Go through the data below and count every line that has the word "will". Return only the count.

§ **Extracted information**
══════════════════════════════
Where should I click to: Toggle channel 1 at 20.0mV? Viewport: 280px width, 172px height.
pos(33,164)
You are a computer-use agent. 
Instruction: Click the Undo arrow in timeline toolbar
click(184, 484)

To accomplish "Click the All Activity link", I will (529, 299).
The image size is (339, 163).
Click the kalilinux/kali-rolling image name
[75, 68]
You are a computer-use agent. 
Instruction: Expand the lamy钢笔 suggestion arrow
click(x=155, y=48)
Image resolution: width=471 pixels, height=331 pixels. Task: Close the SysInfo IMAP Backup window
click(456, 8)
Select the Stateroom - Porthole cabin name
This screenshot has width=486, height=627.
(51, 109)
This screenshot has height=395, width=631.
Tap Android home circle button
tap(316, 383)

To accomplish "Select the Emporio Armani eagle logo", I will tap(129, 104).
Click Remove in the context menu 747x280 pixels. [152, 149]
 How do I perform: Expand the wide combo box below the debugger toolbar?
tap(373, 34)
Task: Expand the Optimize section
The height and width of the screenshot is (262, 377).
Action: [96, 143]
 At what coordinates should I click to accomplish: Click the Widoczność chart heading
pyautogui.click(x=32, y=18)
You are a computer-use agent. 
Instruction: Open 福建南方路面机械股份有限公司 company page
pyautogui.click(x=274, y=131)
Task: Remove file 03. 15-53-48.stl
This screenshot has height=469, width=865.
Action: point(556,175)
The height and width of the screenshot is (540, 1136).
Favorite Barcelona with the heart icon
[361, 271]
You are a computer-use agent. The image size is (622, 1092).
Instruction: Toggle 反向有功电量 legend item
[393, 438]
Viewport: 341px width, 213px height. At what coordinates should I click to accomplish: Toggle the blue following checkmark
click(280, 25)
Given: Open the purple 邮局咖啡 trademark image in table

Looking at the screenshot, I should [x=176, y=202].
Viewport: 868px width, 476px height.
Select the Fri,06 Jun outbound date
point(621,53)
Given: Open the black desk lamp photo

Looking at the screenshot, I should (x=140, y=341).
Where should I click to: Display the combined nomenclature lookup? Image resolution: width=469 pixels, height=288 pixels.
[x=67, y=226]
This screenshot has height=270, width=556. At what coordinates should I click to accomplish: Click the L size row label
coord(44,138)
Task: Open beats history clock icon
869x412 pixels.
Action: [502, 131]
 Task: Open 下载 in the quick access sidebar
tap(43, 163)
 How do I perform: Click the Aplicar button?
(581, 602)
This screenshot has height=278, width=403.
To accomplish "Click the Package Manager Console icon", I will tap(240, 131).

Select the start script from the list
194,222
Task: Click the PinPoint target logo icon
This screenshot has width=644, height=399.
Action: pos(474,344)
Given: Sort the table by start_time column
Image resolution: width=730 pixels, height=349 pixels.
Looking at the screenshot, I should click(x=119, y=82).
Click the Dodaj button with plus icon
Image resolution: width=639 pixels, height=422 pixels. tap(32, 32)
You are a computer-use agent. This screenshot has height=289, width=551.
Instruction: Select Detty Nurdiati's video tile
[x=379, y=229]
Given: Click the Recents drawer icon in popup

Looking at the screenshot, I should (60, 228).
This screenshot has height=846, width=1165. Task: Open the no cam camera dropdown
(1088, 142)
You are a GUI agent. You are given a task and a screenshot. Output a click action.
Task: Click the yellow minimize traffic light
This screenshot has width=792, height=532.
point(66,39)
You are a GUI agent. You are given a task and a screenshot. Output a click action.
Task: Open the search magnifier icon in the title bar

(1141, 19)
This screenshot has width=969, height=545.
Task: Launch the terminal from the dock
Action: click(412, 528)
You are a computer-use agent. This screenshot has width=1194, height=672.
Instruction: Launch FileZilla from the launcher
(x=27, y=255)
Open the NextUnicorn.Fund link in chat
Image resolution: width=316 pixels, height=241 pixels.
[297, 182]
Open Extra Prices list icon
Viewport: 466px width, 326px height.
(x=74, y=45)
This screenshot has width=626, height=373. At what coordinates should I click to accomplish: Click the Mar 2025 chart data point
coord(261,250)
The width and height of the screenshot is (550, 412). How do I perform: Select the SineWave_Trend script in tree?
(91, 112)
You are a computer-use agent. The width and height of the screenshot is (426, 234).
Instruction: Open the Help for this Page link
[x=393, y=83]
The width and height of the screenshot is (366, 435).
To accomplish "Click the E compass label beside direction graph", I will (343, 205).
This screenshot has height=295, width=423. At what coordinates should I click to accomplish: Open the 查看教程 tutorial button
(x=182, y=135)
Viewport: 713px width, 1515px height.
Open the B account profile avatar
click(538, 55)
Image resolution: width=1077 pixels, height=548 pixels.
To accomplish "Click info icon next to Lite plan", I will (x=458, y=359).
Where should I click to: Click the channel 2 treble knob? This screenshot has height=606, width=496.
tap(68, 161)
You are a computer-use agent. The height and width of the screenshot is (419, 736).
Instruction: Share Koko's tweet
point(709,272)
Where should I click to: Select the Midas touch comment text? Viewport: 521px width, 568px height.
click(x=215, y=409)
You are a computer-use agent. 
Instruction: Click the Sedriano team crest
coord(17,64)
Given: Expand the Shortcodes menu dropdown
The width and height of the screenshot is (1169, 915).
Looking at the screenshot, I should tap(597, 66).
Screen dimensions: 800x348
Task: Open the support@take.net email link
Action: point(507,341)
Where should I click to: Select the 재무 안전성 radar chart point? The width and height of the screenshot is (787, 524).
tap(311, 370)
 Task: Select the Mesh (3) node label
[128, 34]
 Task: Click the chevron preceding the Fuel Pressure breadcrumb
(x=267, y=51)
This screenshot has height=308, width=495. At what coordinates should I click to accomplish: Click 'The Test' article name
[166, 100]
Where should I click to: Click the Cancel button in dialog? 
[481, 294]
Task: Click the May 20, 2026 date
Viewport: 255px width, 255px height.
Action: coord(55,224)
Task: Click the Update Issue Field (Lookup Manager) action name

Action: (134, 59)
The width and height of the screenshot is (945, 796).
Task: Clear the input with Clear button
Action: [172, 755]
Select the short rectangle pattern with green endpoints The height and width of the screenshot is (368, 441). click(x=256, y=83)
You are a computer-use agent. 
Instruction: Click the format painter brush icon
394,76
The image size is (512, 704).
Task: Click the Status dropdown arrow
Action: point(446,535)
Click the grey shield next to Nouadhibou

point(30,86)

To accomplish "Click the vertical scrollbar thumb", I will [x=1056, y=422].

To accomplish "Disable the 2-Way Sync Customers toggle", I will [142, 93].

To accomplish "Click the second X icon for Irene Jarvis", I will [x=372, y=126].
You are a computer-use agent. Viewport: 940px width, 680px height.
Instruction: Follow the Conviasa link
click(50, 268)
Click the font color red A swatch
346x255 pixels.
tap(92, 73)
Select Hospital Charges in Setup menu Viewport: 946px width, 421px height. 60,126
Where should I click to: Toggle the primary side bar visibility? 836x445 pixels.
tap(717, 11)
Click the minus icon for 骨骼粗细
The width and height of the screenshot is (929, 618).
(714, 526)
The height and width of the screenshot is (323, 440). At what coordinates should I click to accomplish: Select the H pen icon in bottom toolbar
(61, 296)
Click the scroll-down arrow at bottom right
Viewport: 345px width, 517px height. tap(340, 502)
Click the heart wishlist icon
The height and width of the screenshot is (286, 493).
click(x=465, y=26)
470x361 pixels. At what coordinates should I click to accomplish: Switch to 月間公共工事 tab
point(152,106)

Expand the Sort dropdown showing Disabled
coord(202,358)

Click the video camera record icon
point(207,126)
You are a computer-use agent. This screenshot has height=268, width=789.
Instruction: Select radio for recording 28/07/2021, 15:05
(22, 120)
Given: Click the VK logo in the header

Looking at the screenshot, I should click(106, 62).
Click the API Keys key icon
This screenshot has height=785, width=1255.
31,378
══════════════════════════════
§ **Your response**
8